Ringo laments how useless Blondie is at sewing too because she just uses magic to change. Blondie takes that as a good idea but Ringo shoots it down. Karin wants to be taught how to thread a needle. The hamster suggests doing it naked since they won't get the clothes done in time. We notice Lillian and Wet Towel are gone. Cut over elsewhere, Towelly is begging to be taught to be a better tailor than Ringo. No sleep for Lillian again tonight.

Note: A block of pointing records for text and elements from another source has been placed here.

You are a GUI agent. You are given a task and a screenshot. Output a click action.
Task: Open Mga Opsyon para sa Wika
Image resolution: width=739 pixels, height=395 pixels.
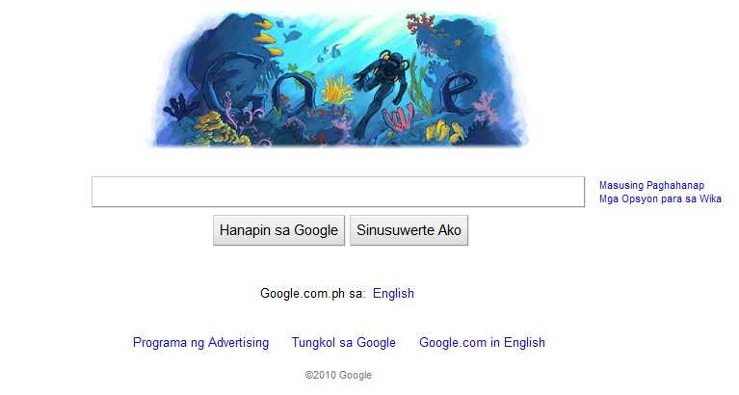coord(660,198)
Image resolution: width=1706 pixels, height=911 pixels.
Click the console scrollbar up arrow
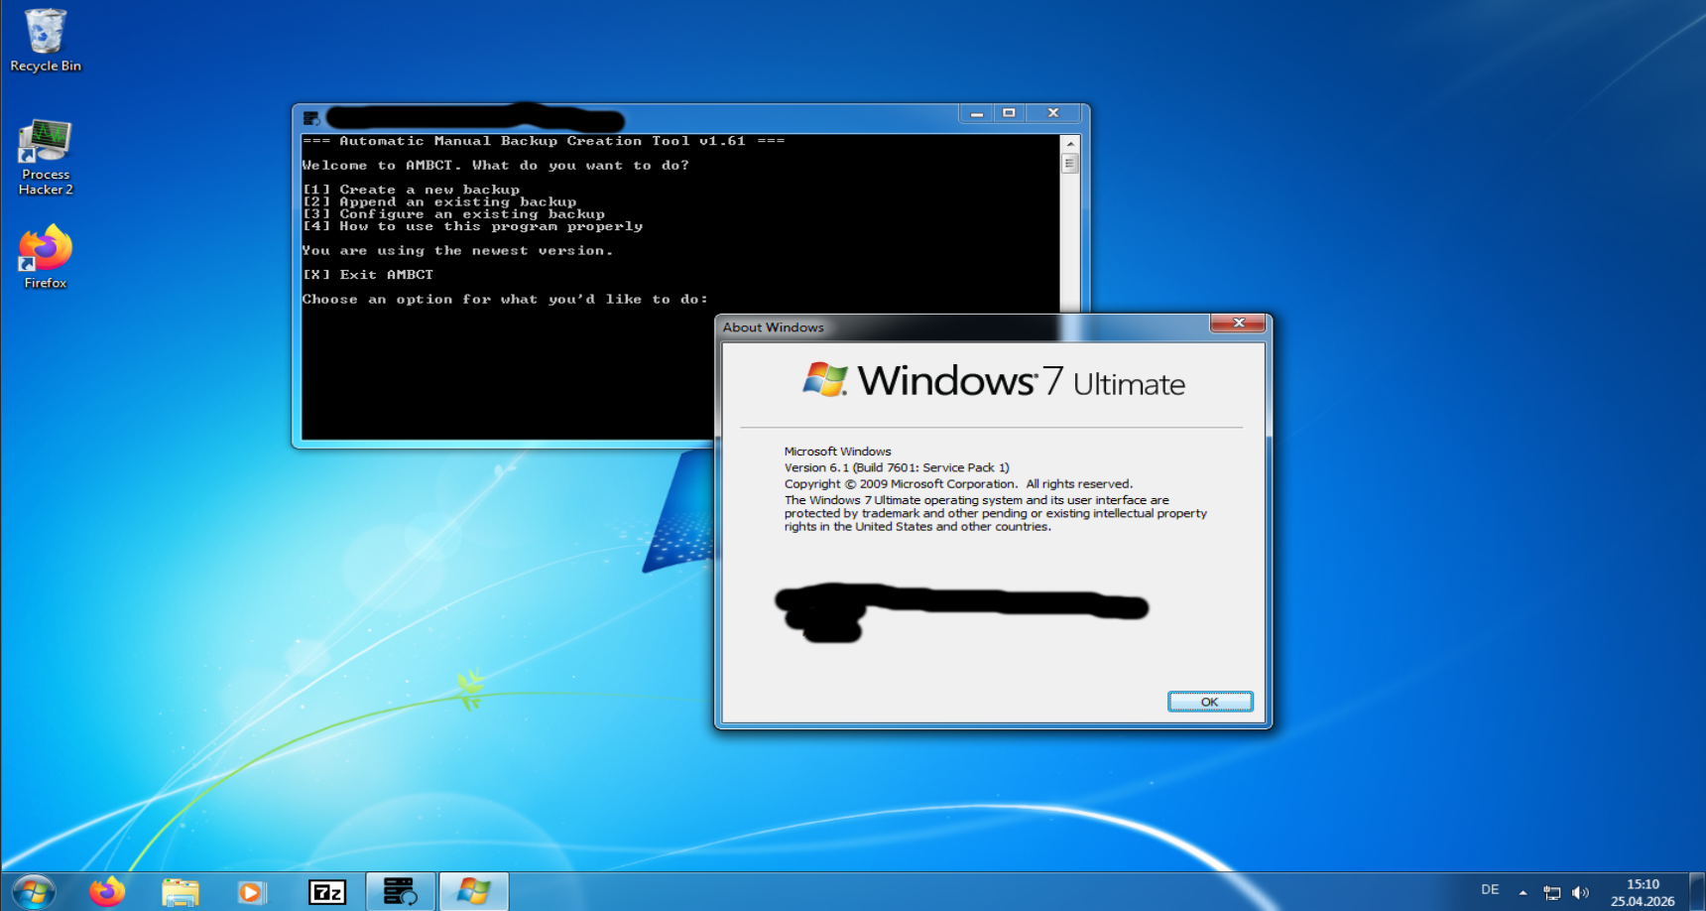(x=1069, y=144)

Day before the festival, Blondie's exhausted. Karin's asleep with her eyes open. Wet Towel has finished her costume and is ready to confront Ringo. She demands to know which of hers or Ringo's is better. We admit Wet Towel's is, but it's because Ringo had to make Kururu and Karin's too and didn't have time to do all the decorations she wanted. The question then turns to making the food. Everyone looks to Ringo. The peanut gallery gets mad when they're not even asked if they can help or not.

 

…But they're useless. Wet Towel says it's her turn, but all she can make are cheap peasant meals like putting ketchup on rice. Kururu is all for that. Nobody else is. Luckily, a little girl wanders in. It's Ichigo, Ringo's sister. She brought a gigantic chunk of ice for the penguin. Ringo freaks out about her being here, forgetting that it's not a school day and worrying that she got molested because she came by herself. Unlike Ringo, she's very polite and extremely nasally.

 

They all freak out over her calling them 'onee-chan'. Wet Towel is feeling left out, so we tell her to shove it. Blondie commits a faux pas by asking why she's dressed like that, so Wet Towel hits her and calls her stupid. Ichigo explains it's shrine maiden clothes. Blondie has no idea what that is. Upon explaining that Ichigo's a shrine maiden at a shrine, and does chores, Blondie for some reason declares she wants to be one too. Ringo rattles off all the crap shrine maidens have to do and how she wants nothing to do with it anymore… but it's perfect for Ichigo.

 

Blondie still wants to be one. Wet Towel mumbles that non-virgins disallowed. Karin says she wouldn't be able to be one anyway, but Blondie demands to be allowed to try. Ichigo plays truce-maker by whipping out apple candy and shoving it in everyone's craws. We're entranced by the sloppy blowjob noises they're making while sucking and licking on the candy and the way they're making themselves sticky messes, except that the penguin is crunching its ice and ruining the mood. Still getting a boner though, which we have to hide from Blondie. Ichigo brought cream puffs too. Wet Towel has never eaten puffs more expensive than 100 yen (~a dollar) before. We think to ourself how unlike her Ringo is and imagine if she was as demure and graceful, making the boner worse and choking on our cream puff. The conversation eventually turns to what we were doing and we explain our lack of food making skills. Ichigo offers to help us make cream puffs, and this is a good cutting off point to this insipid nothingness of a chapter.

Posted in Princess Witches | 2 Comments »

2 Shouts From the Peanut Gallery

  • Mazyrian says:

    By the way, Ichigo was one of the heroines of Patissier na Nyanko (maybe added in the all ages version?), a previous game of the same staff

    Aroduc says:

    I can only assume she was just as vestigial there.